» Brief:
Please count the lines in this listing that include the string "agent", and give only the number.

» Stored data:
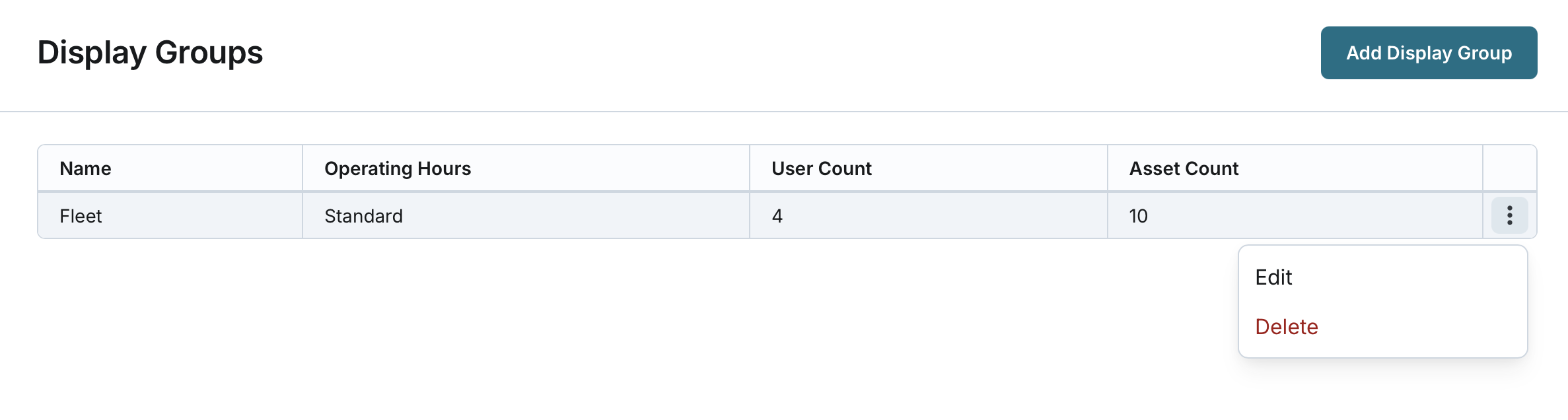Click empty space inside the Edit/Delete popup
==
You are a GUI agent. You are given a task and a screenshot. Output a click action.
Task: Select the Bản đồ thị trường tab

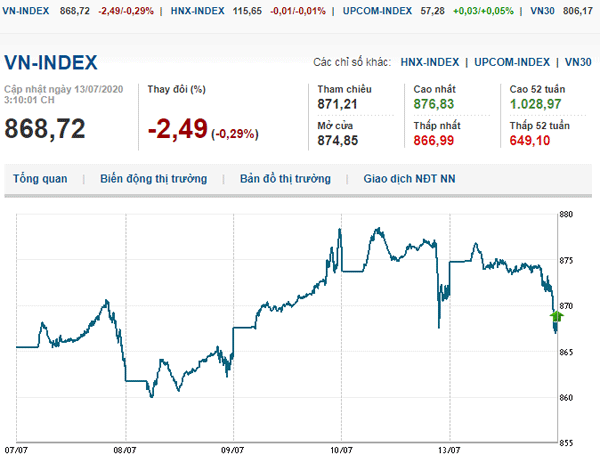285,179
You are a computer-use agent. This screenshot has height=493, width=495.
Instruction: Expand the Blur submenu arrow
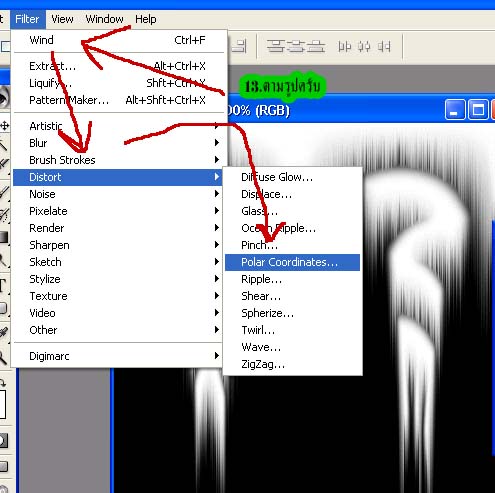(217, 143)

» Worked solution:
2